Effects of supplementation with Curcumin on serum adipokine concentrations: A randomized controlled trial
Nutrition. 2016, DOI: 10.1016/j.nut.2016.03.018
Metabolic syndrome (MetS), also known as syndrome X, has a worldwide prevalence ranging 10-84 %. It is a bunch of several cardiometabolic risk factors, including abdominal adiposity, hyperglycemia, hypertriglyceridemia, low high-density lipoprotein cholesterol (HDL-C) and hypertension. Insulin resistance and visceral adiposity are the key factors underlying MetS pathophysiology.
Owing to its proven and well established diversity of biological activities and several molecular targets, Curcumin has become an interesting phytochemical against a wide range of diseases, including MetS.
Several studies have demonstrated that Curcumin has the potential to modify almost all features of MetS, such as lowering plasma levels of total cholesterol, low-density lipoprotein cholesterol (LDL-C), triglyceride and glucose, and increasing those of HDL-C, and also possesses insulin-sensitizing, anti-obesity and anti-hypertensive properties. Curcumin has also been found to be targeting adiponectin and leptin, the most studied adipokines, whose levels are suggested to be altered in patients with MetS.
To evaluate changes in serum levels of adiponectin and leptin, and the ratio of these two adipokines, following Curcumin supplementation in patients with MetS.

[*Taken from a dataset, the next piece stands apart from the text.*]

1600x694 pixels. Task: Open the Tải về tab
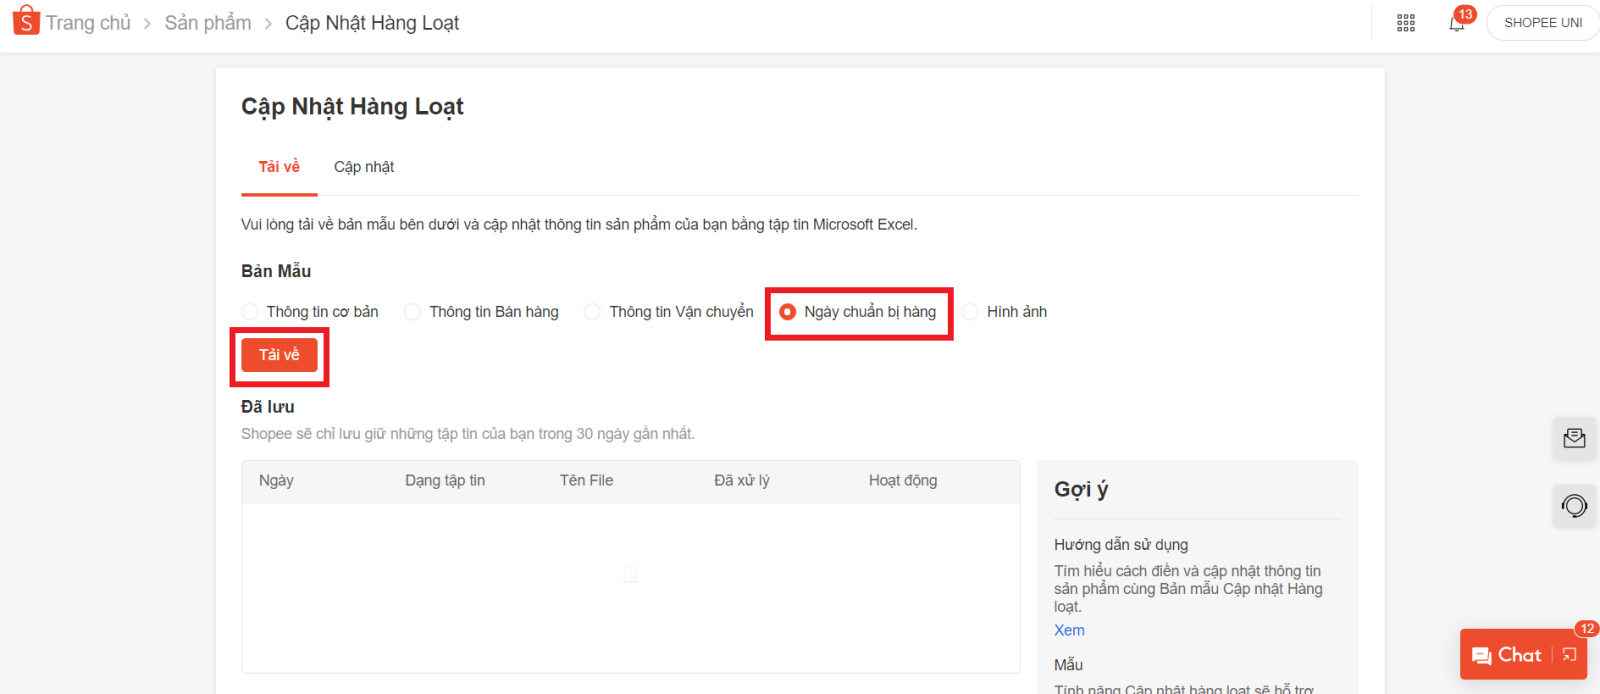279,167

- This study was a post-hoc analysis performed on the samples obtained from previous investigation conducted by the same researchers’ group
- The study was a 8-week, randomized, double-blind, placebo-controlled trial with a parallel group design
- Subjects were randomized to receive either Curcumin (Curcumin C3 Complex®; n = 59) or matched placebo (n =58), once they met the inclusion criteria
- Curcumin was administered at a daily dose of 1g (500 mg b.i.d.) and to improve the bioavailability of Curcumin, 5 mg piperine (BioPerine®) was also added
- Placebo capsules contained the same amount of lactose plus 5 mg piperine
- Blood samples were collected at baseline and at the end of the study, after overnight fasting
- Commercial ELISA kits were used to estimate serum concentrations of leptin and adiponectin
- Other parameters, such as weight, height, body-mass index (BMI) and systolic and diastolic blood pressures were measured according to standard procedures
Results and Discussion:
- There was a significant elevation of serum adiponectin (p<0.001) and a significant reduction of serum leptin concentrations (p<0.001) in the Curcumin supplementation group compared with placebo group
- Similarly, Curcumin supplementation resulted in significant decrease in serum leptin:adiponectin ratio in comparison to placebo group (p<0.001)
- Impact of Curcumin supplementation on dependent variables, such as serum lipids and glucose concentrations, and baseline differences in BMI and serum levels of glucose and HbA1c, as potential confounders of treatment response, remained significant after adjustment for changes
- Meta-analysis also suggested that Curcumin supplementation can increase adiponectin levels by 76.78% (p=0.0330) and reduce leptin by 26.49% (p=0.238)
Curcumin improved serum levels of adiponectin and leptin, and leptin:adiponectin ratio in patients with MetS, which has encouraged to conduct further detailed studies to ascertain the impact of Curcumin supplementation.